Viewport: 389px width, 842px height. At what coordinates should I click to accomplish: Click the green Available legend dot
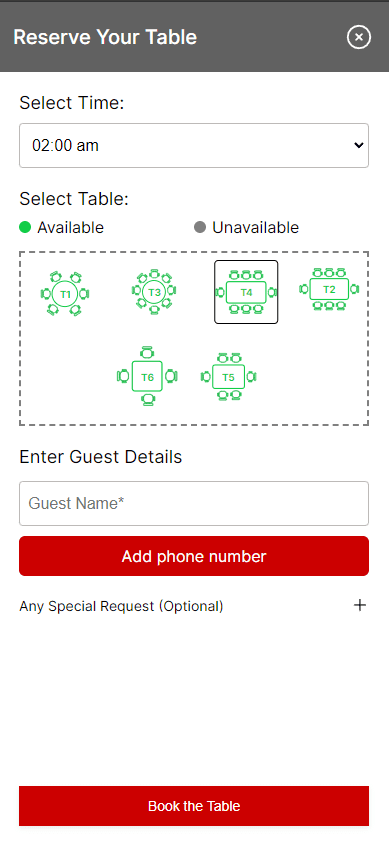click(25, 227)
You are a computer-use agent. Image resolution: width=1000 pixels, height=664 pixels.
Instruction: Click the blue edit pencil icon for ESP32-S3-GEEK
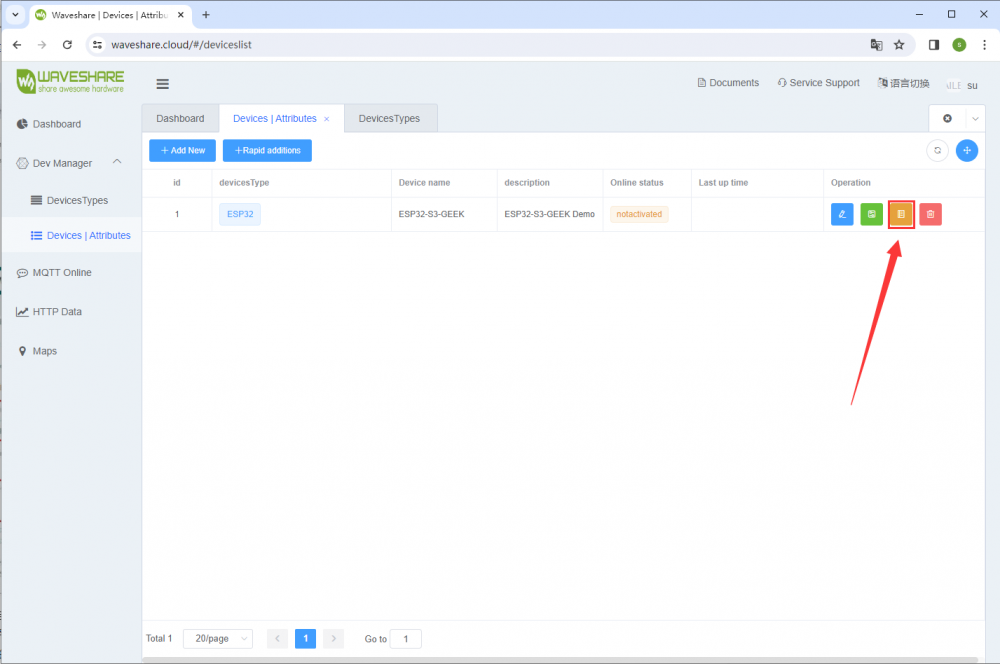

* * * * *

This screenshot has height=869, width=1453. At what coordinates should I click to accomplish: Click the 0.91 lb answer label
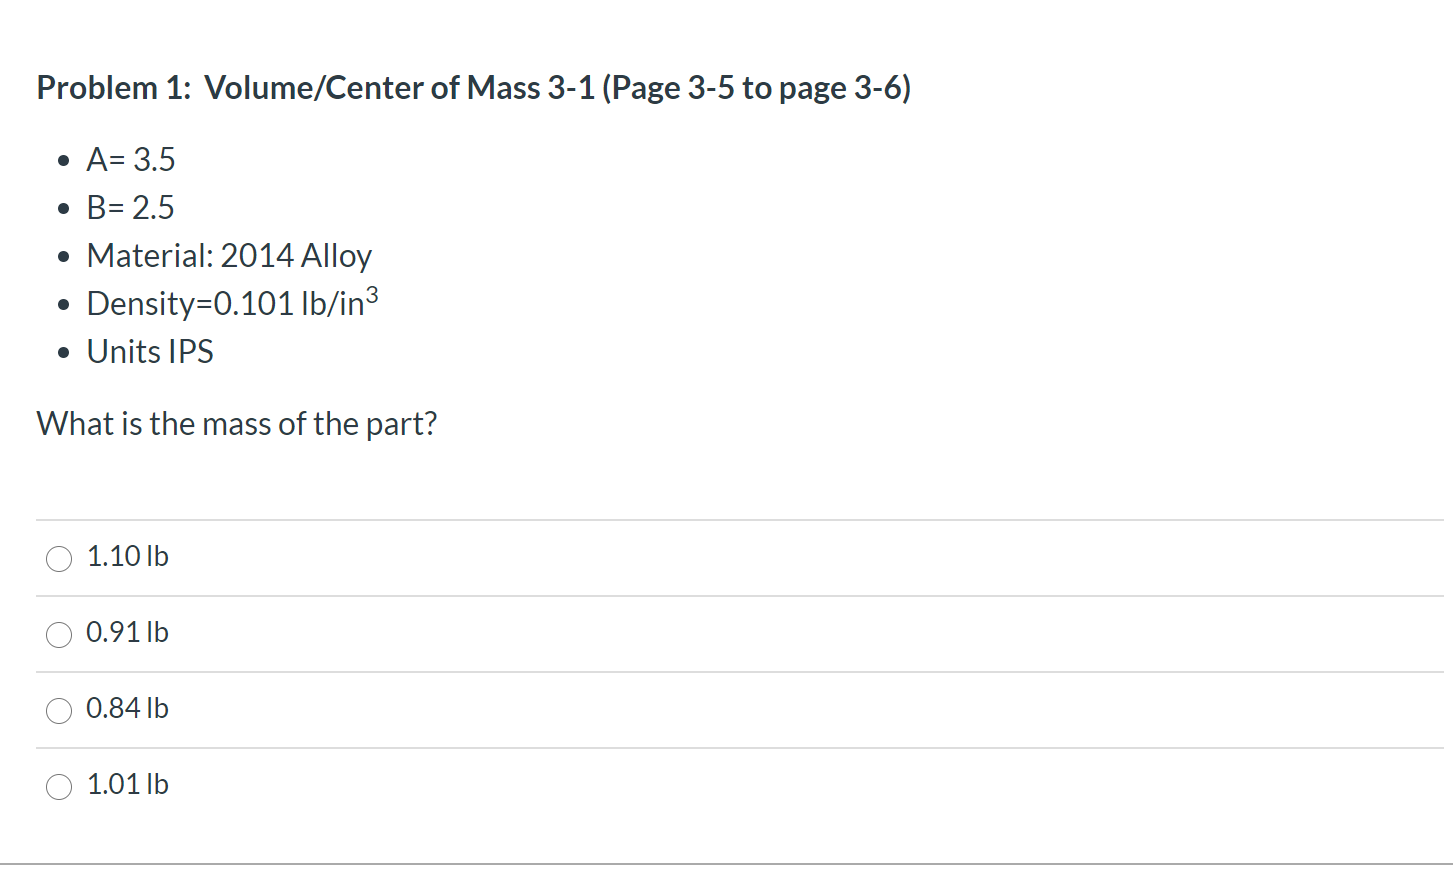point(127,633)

* * * * *

Instructions to follow ::
Copy the listing above exactly, but only from the line with "Viewport: 389px width, 842px" through the line with "Instruction: Click the", including those two lines and excluding any picture.

The answer ::
Viewport: 389px width, 842px height. At what coordinates should I click to accomplish: Click the green Available legend dot
click(25, 227)
You are a computer-use agent. Image resolution: width=1000 pixels, height=664 pixels.
Instruction: Click the blue edit pencil icon for ESP32-S3-GEEK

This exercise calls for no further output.